EU fined the American confectionery giant Mondelez for EUR 337.5 million

Kyiv  •  UNN

May 23 2024, 01:45 PM • 14664 views

The European Commission fined Mondelez EUR 337.5 million for anti-competitive behavior.

The European Commission has fined the American confectionery giant Mondelez €337.5 million for anti-competitive behavior in artificially inflating food prices and exacerbating the cost of living crisis in the EU, the European institution said on Thursday, UNN reports citing Euractiv.

Details

European Competition Commissioner Margrethe Vestager said that the food giant, which owns several household brands including Cadbury, Oreo and Cote d'Or, illegally restricted cross-border trade and abused its dominant position in the chocolate market from 2006 to 2020.
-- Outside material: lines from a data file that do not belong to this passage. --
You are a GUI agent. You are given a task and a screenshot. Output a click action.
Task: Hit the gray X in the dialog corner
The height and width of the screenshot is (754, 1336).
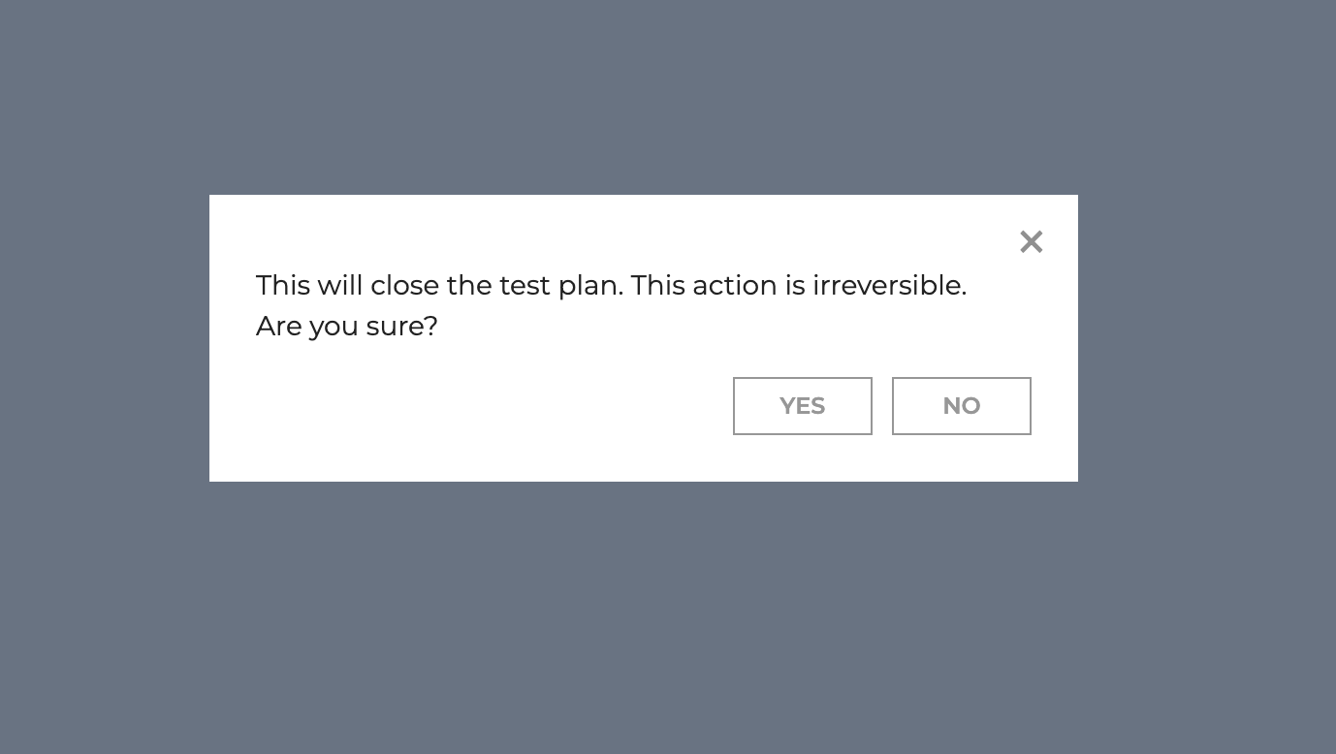(x=1032, y=241)
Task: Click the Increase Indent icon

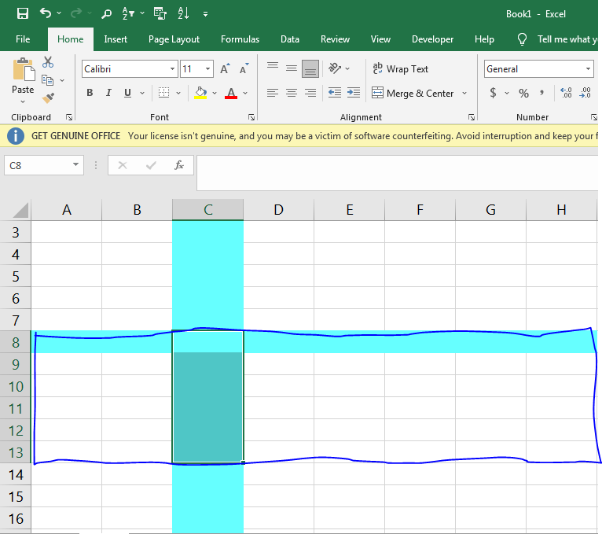Action: tap(353, 93)
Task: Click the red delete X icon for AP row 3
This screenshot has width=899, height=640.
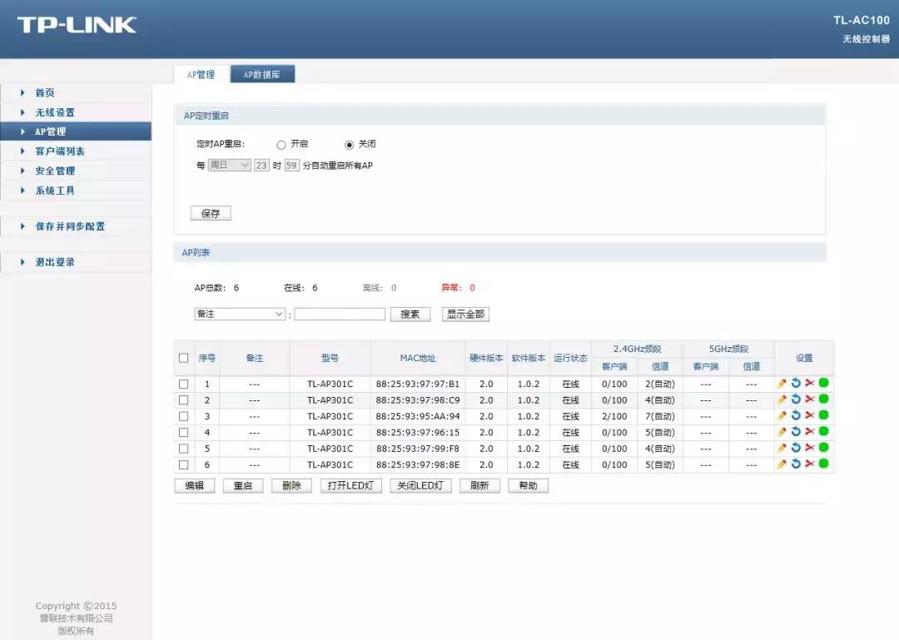Action: [x=808, y=416]
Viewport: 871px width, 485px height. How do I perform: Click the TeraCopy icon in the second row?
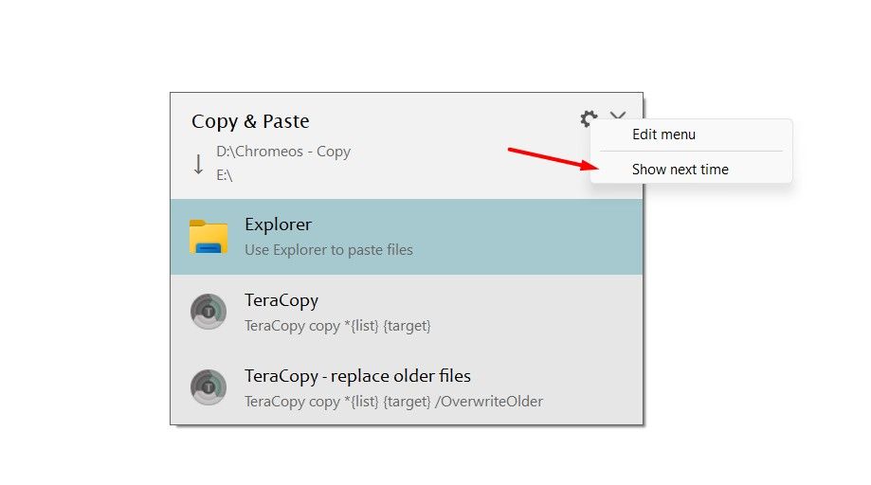[209, 312]
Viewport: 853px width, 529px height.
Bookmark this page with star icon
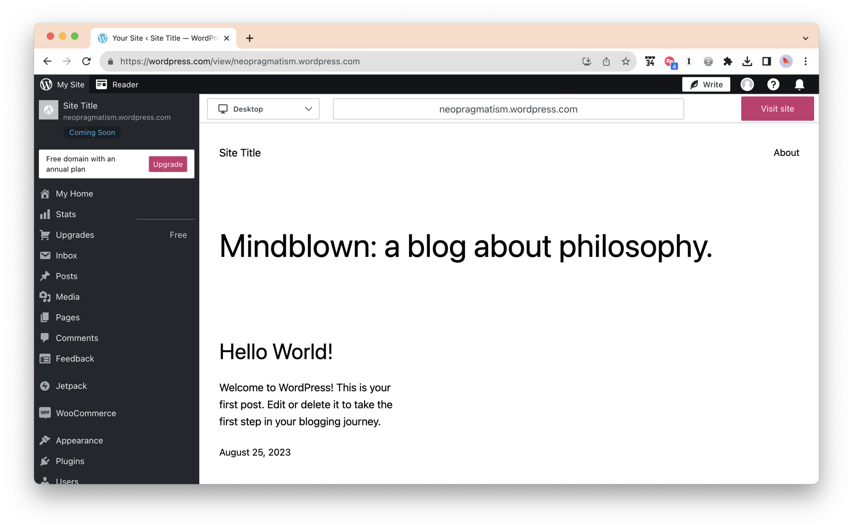click(625, 62)
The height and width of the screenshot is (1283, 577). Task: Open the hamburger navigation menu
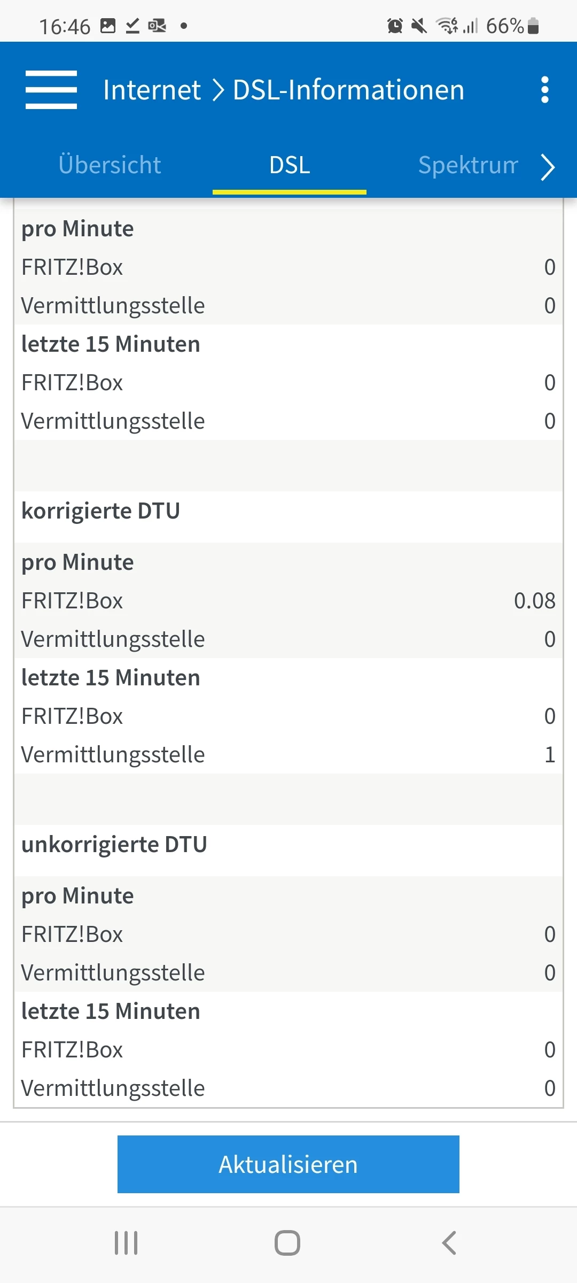(51, 90)
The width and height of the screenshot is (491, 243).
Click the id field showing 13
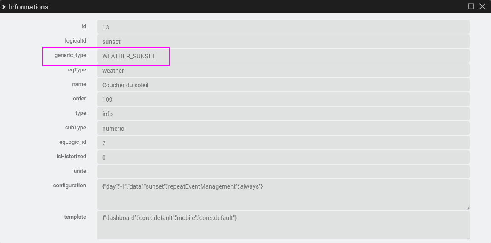tap(283, 27)
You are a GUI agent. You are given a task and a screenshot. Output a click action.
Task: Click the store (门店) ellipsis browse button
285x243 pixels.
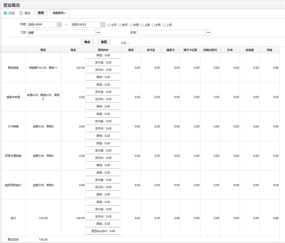point(98,33)
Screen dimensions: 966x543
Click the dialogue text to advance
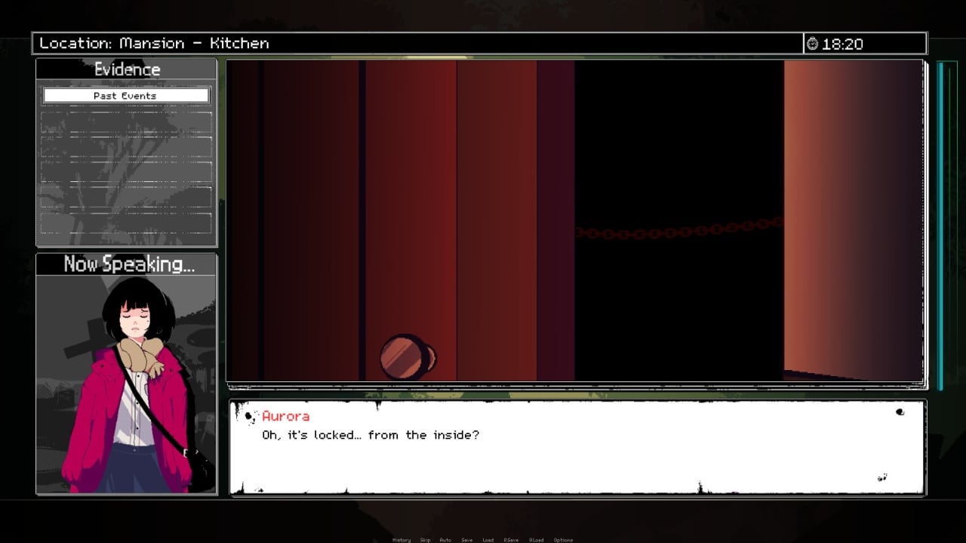tap(370, 435)
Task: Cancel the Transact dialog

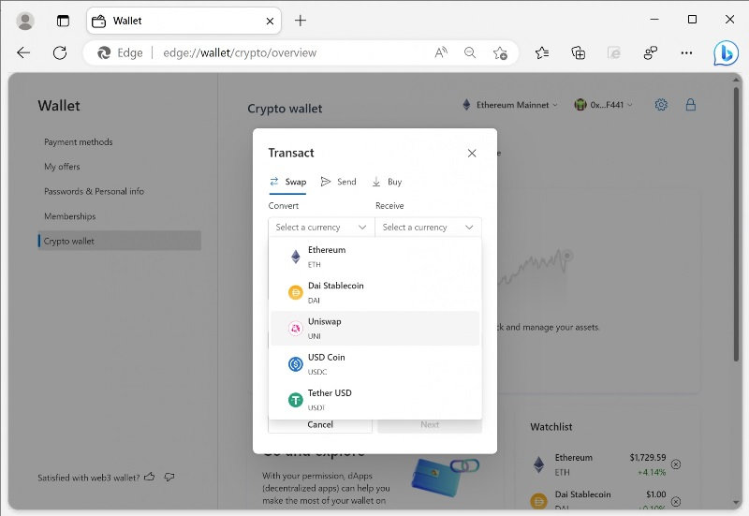Action: 320,425
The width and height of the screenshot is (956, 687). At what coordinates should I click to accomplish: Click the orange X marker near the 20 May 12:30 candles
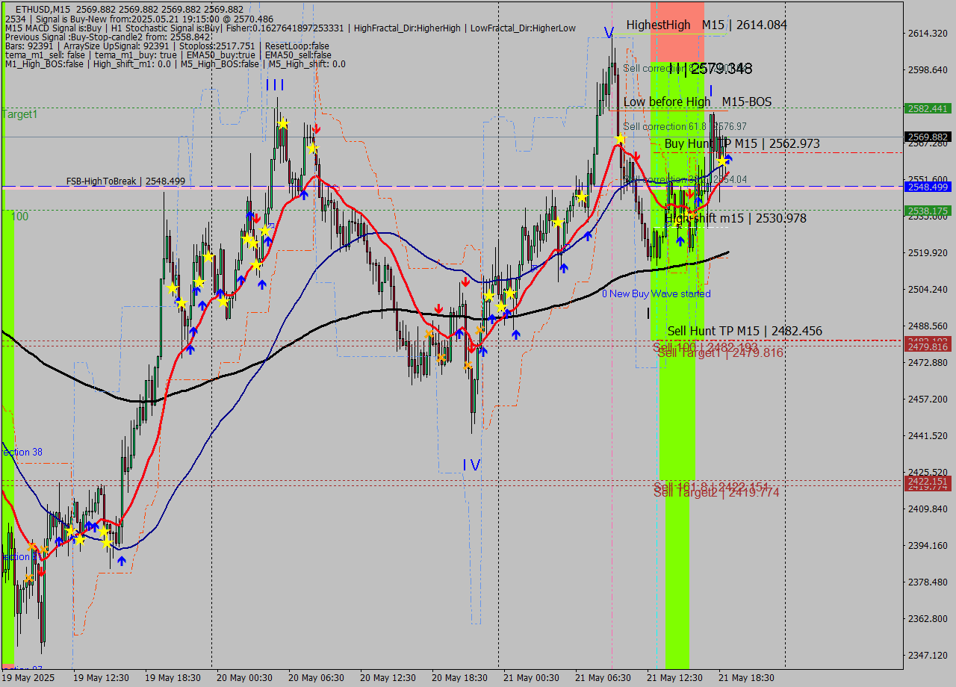429,334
According to a European Commission investigation that began in 2019, "[Mondelez] restricts cross-border trade in chocolate, biscuits, and coffee products within the European Union," Vestager said.

"[It] unlawfully restricted retailers from sourcing these products from EU member states where prices are lower, and this allowed Mondelēz to maintain higher prices. This caused damage to consumers, who ended up paying more for chocolate, cookies and coffee," she said.

Vestager added that Mondelēz's attempts to limit so-called "parallel" trade - where traders buy products in low-price regions to resell them in higher-price areas - violate the EU's "fundamental freedom" of barrier-free cross-border trade.

She pointed out that Mondelēz's anticompetitive practices have exacerbated financial anxiety among EU citizens at a time when many are still suffering from the impact of high inflation and a widespread cost-of-living crisis.

The crisis in the cost of living of EU citizens, as the publication points out, is taking place against the backdrop of huge profits in many large corporate sectors: Mondelez itself reported a gross profit of $13.8 billion in 2023.

In a statement, Mondelez said that the European Commission's decision "concerns historical, isolated incidents, most of which were stopped or eliminated long before the European Commission's investigation began.

"This historical issue does not reflect who we are and the strong compliance culture we strive for," the company added.